#### Items from a data source:
————

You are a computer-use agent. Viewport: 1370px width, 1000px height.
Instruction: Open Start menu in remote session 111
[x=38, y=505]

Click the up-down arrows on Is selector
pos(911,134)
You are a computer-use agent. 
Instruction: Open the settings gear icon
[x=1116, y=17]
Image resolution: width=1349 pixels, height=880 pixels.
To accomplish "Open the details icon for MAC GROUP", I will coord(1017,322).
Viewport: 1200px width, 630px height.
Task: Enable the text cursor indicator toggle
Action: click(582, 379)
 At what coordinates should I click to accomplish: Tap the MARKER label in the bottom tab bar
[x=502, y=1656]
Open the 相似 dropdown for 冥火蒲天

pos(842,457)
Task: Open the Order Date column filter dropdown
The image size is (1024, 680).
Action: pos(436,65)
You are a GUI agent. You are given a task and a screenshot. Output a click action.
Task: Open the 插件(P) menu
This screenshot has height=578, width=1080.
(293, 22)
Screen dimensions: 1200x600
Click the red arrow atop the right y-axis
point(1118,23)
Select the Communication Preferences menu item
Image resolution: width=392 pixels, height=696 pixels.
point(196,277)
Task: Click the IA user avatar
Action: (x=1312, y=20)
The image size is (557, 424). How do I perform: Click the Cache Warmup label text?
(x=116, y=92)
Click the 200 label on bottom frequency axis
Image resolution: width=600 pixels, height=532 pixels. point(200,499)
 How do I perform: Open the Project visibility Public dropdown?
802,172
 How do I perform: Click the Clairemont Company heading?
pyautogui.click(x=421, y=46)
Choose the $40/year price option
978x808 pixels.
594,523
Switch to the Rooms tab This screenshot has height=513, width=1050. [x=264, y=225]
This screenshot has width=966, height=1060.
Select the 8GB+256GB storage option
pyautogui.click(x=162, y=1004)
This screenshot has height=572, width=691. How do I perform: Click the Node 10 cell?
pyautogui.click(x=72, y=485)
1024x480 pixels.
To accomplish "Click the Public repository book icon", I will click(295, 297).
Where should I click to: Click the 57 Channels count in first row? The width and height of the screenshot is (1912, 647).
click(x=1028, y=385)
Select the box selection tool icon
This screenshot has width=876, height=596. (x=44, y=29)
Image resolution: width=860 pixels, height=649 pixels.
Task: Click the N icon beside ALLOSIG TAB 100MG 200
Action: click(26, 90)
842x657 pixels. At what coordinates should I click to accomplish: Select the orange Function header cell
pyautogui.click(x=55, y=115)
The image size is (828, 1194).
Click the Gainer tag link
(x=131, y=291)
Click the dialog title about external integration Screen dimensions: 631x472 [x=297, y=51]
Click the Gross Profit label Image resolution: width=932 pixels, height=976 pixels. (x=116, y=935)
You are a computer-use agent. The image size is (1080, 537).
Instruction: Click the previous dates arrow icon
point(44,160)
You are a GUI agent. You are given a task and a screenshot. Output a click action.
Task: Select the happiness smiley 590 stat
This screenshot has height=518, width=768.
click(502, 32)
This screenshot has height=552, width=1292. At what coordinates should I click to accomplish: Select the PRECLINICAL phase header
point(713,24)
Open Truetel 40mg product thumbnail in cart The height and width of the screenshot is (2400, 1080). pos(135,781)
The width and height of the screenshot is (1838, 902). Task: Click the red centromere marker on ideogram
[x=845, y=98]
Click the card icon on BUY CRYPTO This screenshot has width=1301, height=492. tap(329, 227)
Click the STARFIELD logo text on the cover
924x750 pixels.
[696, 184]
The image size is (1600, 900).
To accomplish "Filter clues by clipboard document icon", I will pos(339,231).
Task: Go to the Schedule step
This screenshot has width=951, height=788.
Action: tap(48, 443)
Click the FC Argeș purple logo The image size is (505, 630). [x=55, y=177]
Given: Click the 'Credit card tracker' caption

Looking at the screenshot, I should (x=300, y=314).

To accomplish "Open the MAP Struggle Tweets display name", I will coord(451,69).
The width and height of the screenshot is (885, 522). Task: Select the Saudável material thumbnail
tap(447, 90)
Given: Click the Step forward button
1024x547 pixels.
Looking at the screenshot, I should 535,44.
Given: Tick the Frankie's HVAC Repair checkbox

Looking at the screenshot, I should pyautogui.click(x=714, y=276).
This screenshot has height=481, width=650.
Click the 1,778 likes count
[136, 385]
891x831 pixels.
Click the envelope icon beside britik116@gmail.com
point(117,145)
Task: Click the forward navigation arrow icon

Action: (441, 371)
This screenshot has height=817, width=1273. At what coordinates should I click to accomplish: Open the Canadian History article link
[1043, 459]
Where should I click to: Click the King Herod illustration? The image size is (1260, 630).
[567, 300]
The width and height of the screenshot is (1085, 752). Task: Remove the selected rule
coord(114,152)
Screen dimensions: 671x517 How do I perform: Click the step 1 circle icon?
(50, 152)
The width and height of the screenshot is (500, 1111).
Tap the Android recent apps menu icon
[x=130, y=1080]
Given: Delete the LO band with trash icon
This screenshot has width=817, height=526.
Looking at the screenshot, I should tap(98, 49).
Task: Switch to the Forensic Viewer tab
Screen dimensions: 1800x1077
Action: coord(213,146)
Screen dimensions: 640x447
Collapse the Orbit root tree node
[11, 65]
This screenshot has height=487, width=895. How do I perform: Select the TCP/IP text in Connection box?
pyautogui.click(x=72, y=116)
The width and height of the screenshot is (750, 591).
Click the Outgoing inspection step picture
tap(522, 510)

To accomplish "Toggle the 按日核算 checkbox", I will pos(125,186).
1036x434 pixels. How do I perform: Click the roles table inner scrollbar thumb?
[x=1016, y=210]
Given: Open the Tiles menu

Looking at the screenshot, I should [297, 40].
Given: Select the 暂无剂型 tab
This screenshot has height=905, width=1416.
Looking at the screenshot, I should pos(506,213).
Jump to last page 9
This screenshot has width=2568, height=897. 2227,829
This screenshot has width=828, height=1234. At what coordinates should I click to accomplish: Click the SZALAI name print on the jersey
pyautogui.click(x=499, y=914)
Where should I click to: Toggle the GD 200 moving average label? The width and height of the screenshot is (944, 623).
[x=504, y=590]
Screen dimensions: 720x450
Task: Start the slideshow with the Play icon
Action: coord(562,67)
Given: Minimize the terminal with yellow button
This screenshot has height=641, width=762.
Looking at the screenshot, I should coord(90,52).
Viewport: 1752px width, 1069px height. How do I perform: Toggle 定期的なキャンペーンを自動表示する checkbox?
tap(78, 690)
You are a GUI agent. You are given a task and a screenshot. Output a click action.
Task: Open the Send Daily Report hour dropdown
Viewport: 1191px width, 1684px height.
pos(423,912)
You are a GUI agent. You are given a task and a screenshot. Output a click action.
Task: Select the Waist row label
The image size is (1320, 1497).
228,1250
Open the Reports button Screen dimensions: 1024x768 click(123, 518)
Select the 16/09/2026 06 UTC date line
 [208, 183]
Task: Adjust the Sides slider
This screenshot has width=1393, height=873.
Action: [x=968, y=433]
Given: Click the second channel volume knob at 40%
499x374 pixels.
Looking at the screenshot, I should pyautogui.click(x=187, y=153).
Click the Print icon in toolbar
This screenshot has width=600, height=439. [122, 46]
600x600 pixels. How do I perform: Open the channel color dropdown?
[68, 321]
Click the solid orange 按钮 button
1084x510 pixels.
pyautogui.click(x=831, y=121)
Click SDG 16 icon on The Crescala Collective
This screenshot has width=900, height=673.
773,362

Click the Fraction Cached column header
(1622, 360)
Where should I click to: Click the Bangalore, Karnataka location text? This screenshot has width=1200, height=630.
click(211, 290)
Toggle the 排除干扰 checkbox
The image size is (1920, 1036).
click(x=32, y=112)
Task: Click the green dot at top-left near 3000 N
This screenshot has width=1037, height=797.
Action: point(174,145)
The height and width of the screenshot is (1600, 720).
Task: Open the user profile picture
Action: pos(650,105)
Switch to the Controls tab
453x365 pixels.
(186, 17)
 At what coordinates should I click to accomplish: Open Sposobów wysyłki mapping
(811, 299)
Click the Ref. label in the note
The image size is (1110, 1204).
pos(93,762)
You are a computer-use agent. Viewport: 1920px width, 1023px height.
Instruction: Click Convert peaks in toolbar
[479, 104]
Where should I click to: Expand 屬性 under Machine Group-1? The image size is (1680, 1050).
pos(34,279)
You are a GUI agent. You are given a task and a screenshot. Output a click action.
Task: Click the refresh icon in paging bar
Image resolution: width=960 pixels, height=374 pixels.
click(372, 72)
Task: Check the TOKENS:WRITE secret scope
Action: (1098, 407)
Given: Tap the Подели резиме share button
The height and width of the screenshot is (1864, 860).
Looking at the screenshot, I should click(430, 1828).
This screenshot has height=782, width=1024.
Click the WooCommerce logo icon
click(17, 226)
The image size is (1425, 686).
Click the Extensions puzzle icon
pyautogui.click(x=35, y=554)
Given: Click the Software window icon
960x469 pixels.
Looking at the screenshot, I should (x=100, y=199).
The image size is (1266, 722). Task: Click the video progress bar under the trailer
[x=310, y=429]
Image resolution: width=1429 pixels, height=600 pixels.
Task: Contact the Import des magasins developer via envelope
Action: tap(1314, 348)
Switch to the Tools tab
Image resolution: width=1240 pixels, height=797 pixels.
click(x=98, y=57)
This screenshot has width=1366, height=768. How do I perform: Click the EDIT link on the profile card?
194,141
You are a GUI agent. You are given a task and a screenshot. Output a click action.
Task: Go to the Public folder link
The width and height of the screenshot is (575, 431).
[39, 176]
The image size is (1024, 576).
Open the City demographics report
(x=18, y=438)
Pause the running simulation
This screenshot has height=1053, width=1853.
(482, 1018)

————

#### REQUIRED WORK:
Retype the lines above without alteration. The first is the one containing "The image size is (1024, 576).", and the last is the final line of the data.

#### YOUR SOLUTION:
The image size is (1024, 576).
Open the City demographics report
(x=18, y=438)
Pause the running simulation
This screenshot has height=1053, width=1853.
(482, 1018)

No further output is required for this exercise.